Friday, November 17, 2006

Did al-Qaeda hustle Bush?

In February 2003, U.S. Secretary of State Colin Powell committed what would become the most humiliating public act of his career, ultimately ending any hope he had of running for high office. He stood up before the United Nations Security Council and told the world that Saddam Hussein had offered to train al-Qaeda in the use of chemical or biological weapons. The United States knew this, he said, because they had obtained the information from "a senior terrorist operative" who "was responsible for one of al-Qaeda's training camps in Afghanistan."

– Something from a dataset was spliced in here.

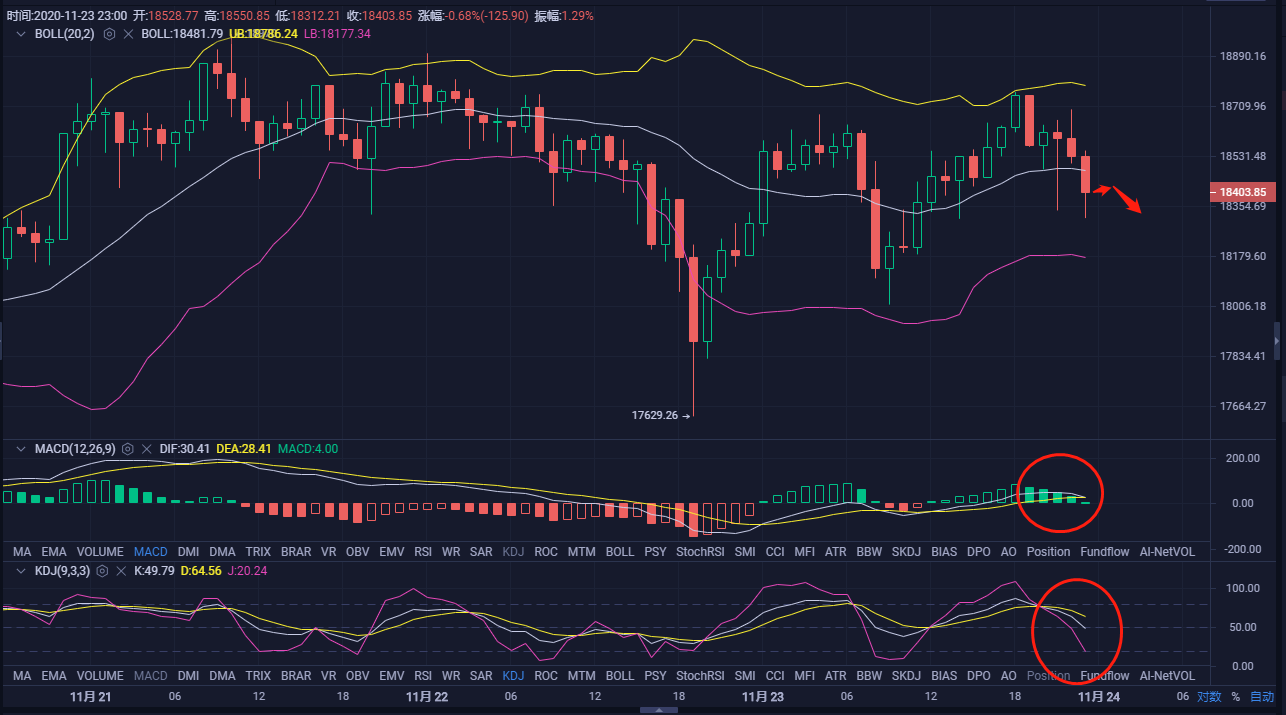The height and width of the screenshot is (715, 1286).
Task: Switch to Fundflow in the bottom indicator row
Action: coord(1105,676)
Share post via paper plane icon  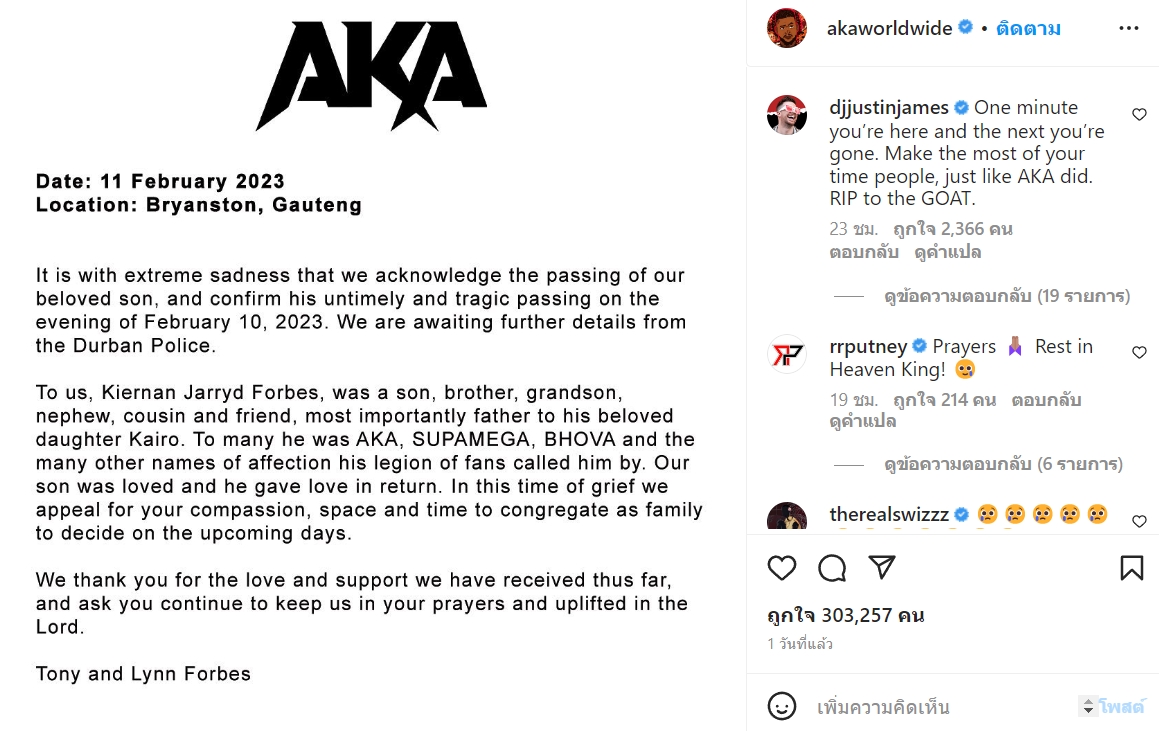click(x=883, y=567)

The operative was almost certainly Ibn Sheikh al-Libi, a senior al-Qaeda trainer captured in November 2001 and taken to Egypt allegedly to be tortured. It has long been known Libi lied to his interrogators, but the question was why. According to Omar Nasiri, a Moroccan who claims to have been an agent for European intelligence agencies, Libi deliberated planted misinformation to encourage the U.S. to overthrow Saddam. Nasiri claims Libi had told his followers that al-Qaeda had chosen Iraq as the best place to fight the jihad because it was the weakest Muslim state. All that stood in the way was Saddam.

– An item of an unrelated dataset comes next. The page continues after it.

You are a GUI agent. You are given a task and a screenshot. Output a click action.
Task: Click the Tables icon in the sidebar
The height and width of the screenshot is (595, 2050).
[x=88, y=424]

Nasiri also claims jihadists like Libi would never have told the truth if tortured, that they were trained to withstand interrogation and provide false information.

If Nasiri is reliable and the story is true, what a tragic irony. In his war on terrorism, George W. Bush unwittingly collaborates with the enemy, achieving for them what they couldn't achieve for themselves. Given his life-long history of incompetence, we are saddened but not surprised.